Basis vectors are orthogonal to each other,
and they are often written with a "hat." (Like this: i$\hat{i}i$)

### Normalized Vector

- A vector with a length of one. A normalized vector can be applied to a scalar to give it direction.

### Orthogonal Vectors

- When the dot product of two vectors is zero, they are said to be orthogonal. For example, two perpendicular lines are orthogonal.

There are as many basis vectors as there are dimenions in a coordinate scheme.

Thus: a 3D rectangular scheme (called i$ℝ^{3}i$ for Real, 3 dimensions)
has 3 basis vectors, all perpendicular to each other.
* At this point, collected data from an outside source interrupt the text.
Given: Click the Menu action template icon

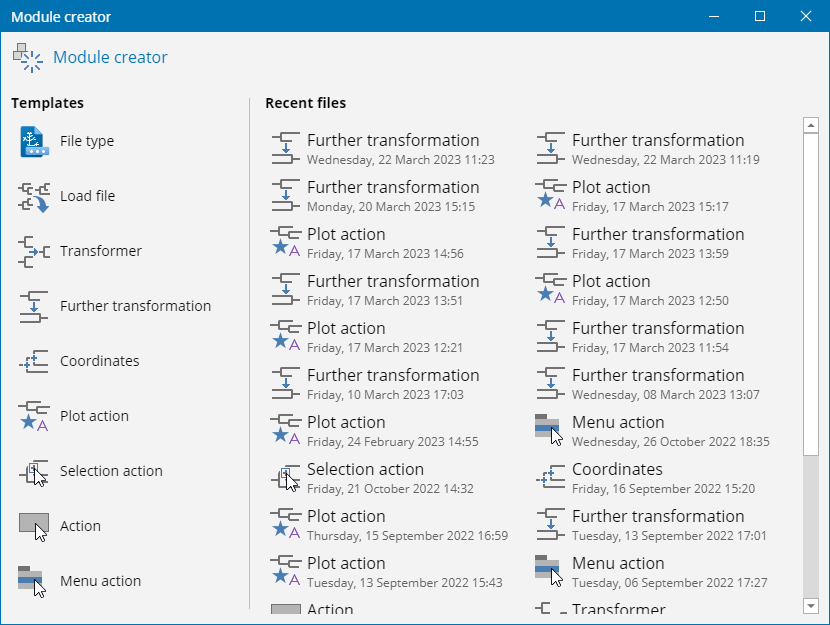Looking at the screenshot, I should pyautogui.click(x=34, y=582).
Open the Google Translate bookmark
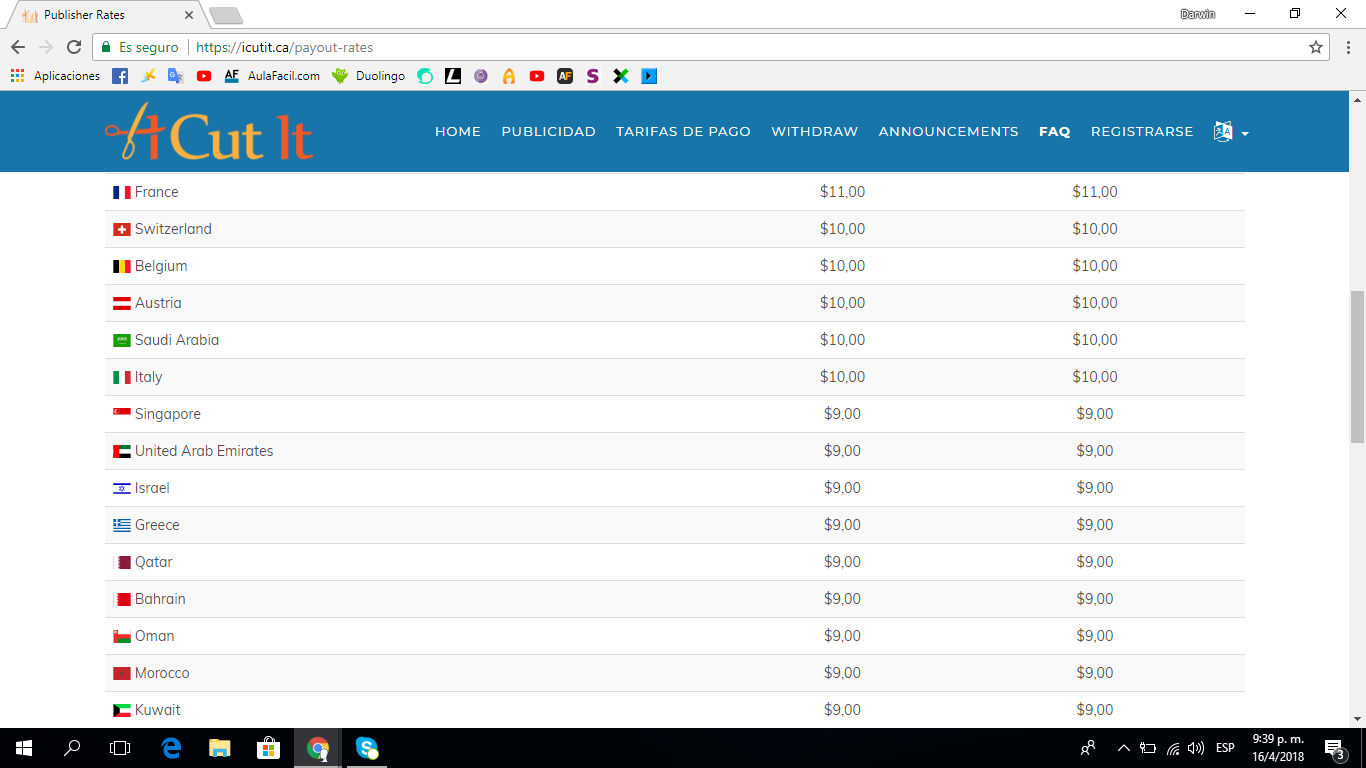The height and width of the screenshot is (768, 1366). [175, 75]
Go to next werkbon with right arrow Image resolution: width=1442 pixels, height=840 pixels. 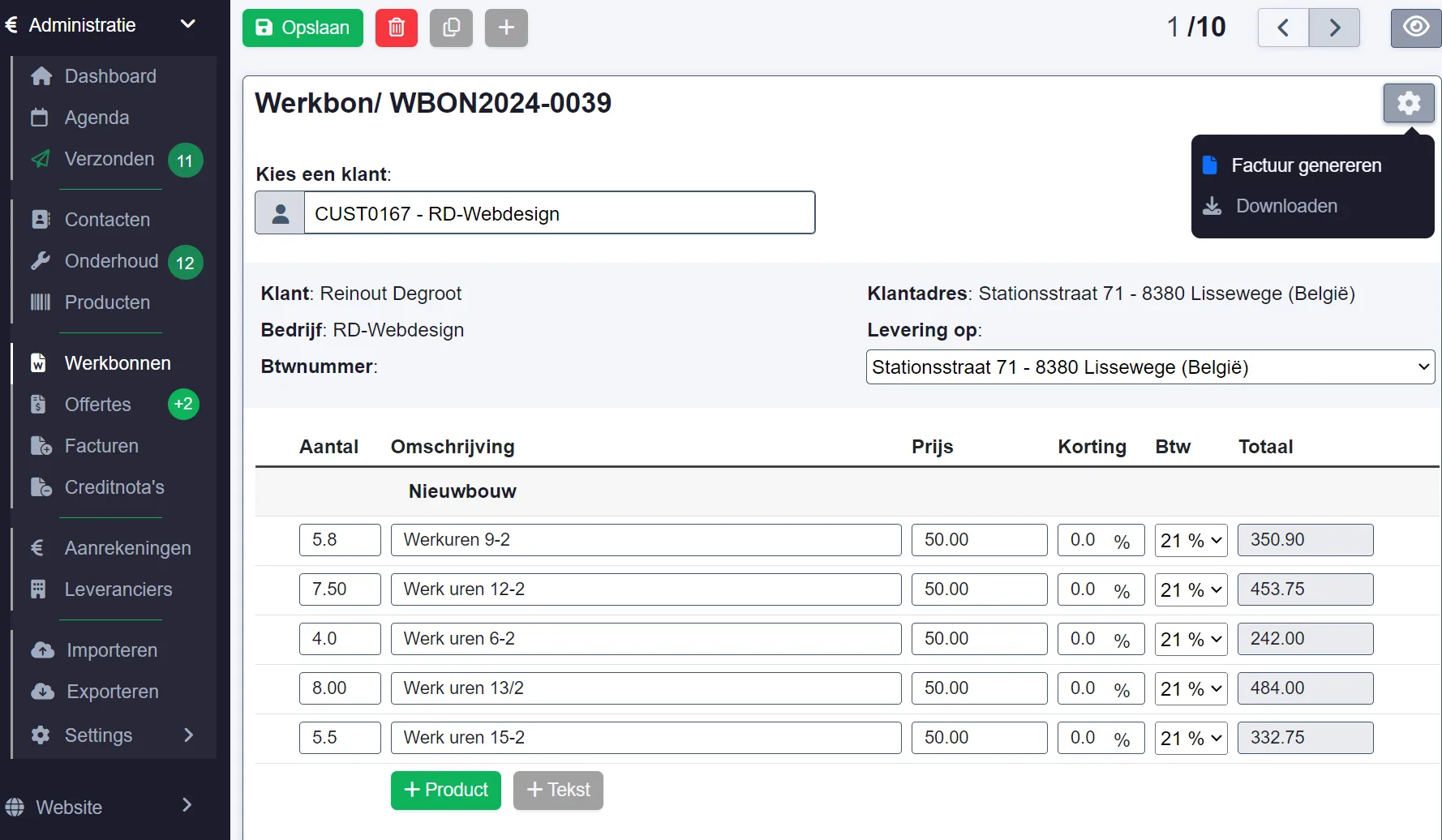pos(1334,28)
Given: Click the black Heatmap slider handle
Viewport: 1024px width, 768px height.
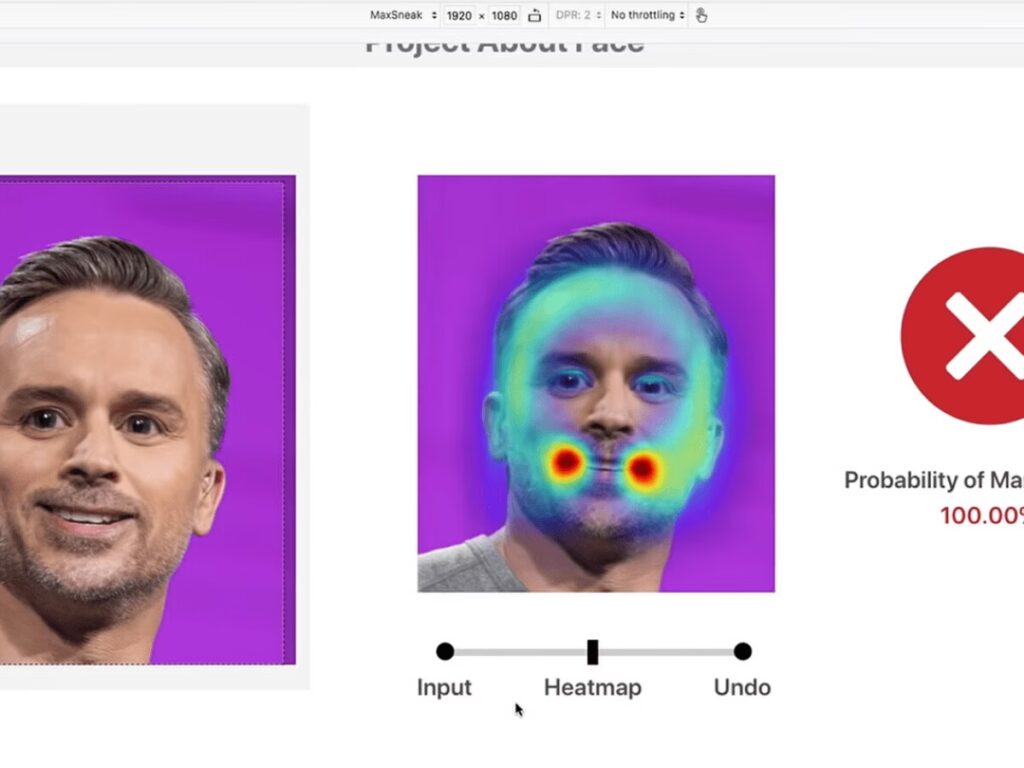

You often see i, j, and k used as basis vectors. These usually refer to i$ℝ^{3}i$

You can write them out in vector form.
$$\hat{i} = (1, 0, 0)$$ $$\hat{j} = (0, 1, 0)$$ $$\hat{k} = (0,0,1)$$

They are useful because you can describe any point in a coordinate system as a sum of the basis vectors, multiplied by a number.

$$(3, 4, 5)$$

Means the same as...
$$3\hat{ i} + 4\hat{j} + 5\hat{k}$$

It can make addition and multiplication conceptually simpler.